Ik hield mijn pas in en zei iets als: ‘Een roodborstje, mooi hè.’
De kleine man had mij niet zien aankomen, schrok eventjes, draaide zich om, keek mij aan en zei onzeker: ‘Oh, is het een roodborstje, ik zie hem niet.’
Dat verbaasde me, want het op zijn kale tak kwelende vogeltje was net zo opzichtig als een vallende ster boven nachtelijk Bethlehem. Maar mogelijk had het mannetje een visuele beperking. Over zijn schouder wees ik hem daarom in de juiste richting.
‘Ja, nu zie ik hem,’ klonk het opgewonden. Waarna hij enigszins verrukt vervolgde met: ‘Het voorjaar komt eraan, hè. De eksters zijn ook weer bezig met hun nesten. En in Artis bloeien de blauwe reigers al.’
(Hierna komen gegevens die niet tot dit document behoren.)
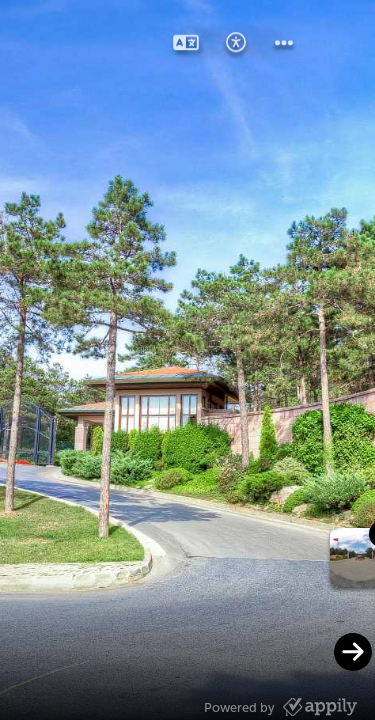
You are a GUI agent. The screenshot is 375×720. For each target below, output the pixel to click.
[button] (186, 44)
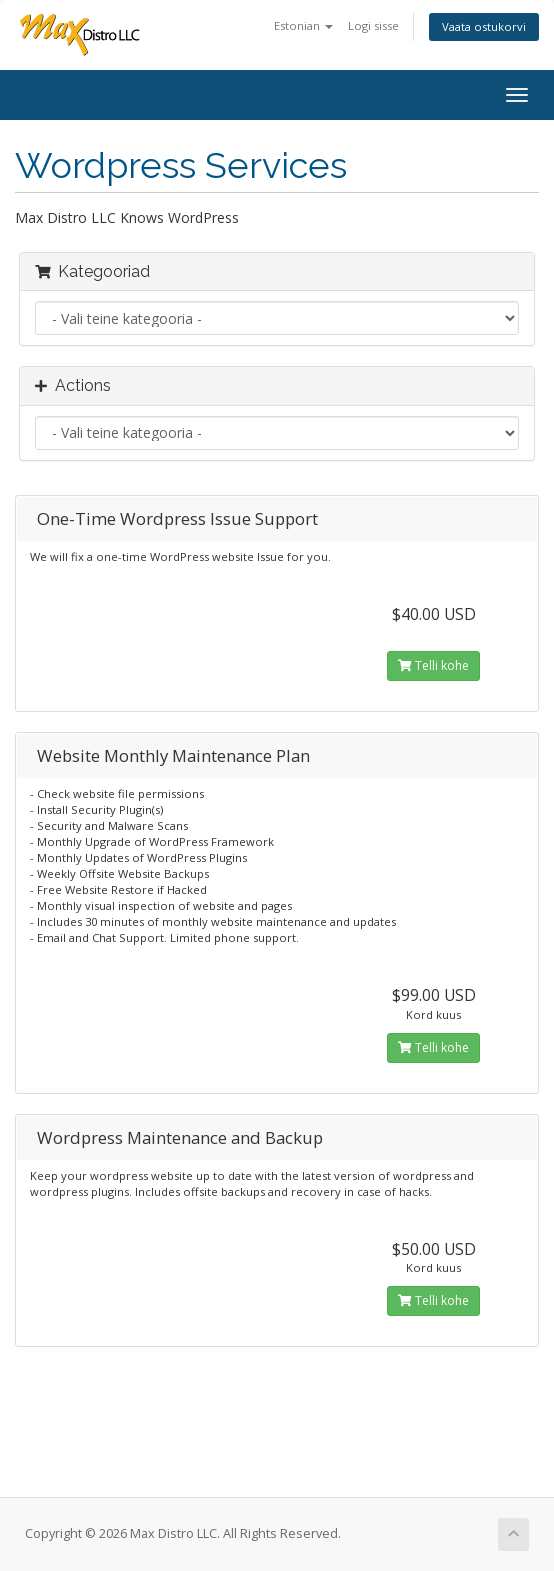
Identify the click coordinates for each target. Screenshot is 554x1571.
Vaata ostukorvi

Aan zijn laatste zin ontbrak elke logica. Hoezo 'Artis' en hoezo 'bloeiende reigers'? Was het oude mannetje verward? De verklaring zou echter kunnen liggen in het simpele feit dat hij onlangs Artis bezocht en daar de antikraak verblijvende blauwe reigers had zien broeden waar ik 'bloeien' verstond. Mocht dat zo zijn, dan had het mannetje wellicht last van slecht zicht, maar ìk van een slechter wordend gehoor. Inderdaad komen bij mij van laatstgenoemd ongemak steeds vaker de symptomen boven. Wablief, de atomen doven?
Zo mooi een roodborstje. Wij hebben er ook 1 in de tuin. Wellicht ook verward of ik ben geen vogelkenner, het beestje zingt de hele nacht door. Gratis een natuurconcert, want het gezang van de rollende r kent geen weerga.